I had to go back to that museum. As much as I really didn’t want to, as it reminded me of times that I would have rather forgotten about, I had to do something. Guilt was swiftly eating away at my body, and if I didn’t track down at least something that aided in the search for my friend, I feared it would swallow me whole. 

Much to my dulled shock, the museum had closed. Completely shut down. Although, I suppose I should have expected that. It was the lamest tourist attraction in the city. Its brick structure had begun to crumble, and the bright red awning that I remembered falling off had been torn apart many hurricanes ago. Most of the windows were shattered, but I still recalled the exact one I dove out of. Good times. Not really, actually. Not good times. 

The door had been barred with wooden planks that had been haphazardly nailed to its surface, so I had to climb inside through a first-story window. I was immediately met with the sight of the dilapidated interior; worn, questionably-stained yellow carpet, a ticket counter that had been taken by the termites ages ago, torn-apart vintage paintings lining the walls and barely visible vegetation growing from the cracks in the foundation. It was a sight straight out of a movie set. 

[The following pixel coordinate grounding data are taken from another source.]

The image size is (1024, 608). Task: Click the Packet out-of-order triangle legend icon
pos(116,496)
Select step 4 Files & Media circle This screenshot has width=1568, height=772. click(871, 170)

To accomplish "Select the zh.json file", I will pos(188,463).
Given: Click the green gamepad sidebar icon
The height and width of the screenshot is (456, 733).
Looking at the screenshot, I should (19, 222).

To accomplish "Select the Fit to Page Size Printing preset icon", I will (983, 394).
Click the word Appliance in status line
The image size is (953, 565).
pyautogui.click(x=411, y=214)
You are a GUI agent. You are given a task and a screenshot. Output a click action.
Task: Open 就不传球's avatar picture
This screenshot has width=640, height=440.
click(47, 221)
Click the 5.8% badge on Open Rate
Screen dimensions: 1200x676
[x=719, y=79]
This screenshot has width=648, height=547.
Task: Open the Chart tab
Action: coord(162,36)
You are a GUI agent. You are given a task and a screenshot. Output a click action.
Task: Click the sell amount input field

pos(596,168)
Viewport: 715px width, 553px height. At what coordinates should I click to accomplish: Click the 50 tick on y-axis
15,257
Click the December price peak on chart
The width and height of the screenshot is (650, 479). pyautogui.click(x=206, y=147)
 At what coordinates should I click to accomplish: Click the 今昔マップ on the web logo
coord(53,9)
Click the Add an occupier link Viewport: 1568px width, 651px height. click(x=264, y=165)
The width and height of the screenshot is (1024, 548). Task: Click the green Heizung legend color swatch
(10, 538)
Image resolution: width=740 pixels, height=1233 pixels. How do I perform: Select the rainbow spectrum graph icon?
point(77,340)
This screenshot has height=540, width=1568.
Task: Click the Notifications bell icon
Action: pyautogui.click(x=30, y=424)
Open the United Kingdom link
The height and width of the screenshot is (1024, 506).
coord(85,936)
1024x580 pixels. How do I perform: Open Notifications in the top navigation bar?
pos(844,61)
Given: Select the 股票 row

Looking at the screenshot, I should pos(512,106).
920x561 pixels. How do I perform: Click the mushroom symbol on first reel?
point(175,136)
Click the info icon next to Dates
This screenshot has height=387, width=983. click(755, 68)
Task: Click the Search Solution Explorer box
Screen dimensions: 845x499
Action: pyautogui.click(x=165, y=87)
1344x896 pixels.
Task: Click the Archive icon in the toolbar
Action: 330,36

I didn’t want to waste any time. For all I knew, my parole officer was right around the corner waiting to arrest me for trespassing. I found my way to the stairs and carefully climbed them, grasping onto the handrails to ensure I didn’t fucking die if they were to give out on me. I did give myself a splinter, though, so… fun. 

I quickly traversed the second floor, briefly admiring the intact nature of all of the abandoned vintage tech, and made my way up to the third floor. I was immediately overwhelmed by the scent of warm dust that only ancient arcade cabinets could emit. I spotted the bag of abandoned goods that (Y/N) had dropped and winced, knowing that it was probably worth nothing now. I also spotted that old cabinet, seeming just as intact as it was when I first saw it.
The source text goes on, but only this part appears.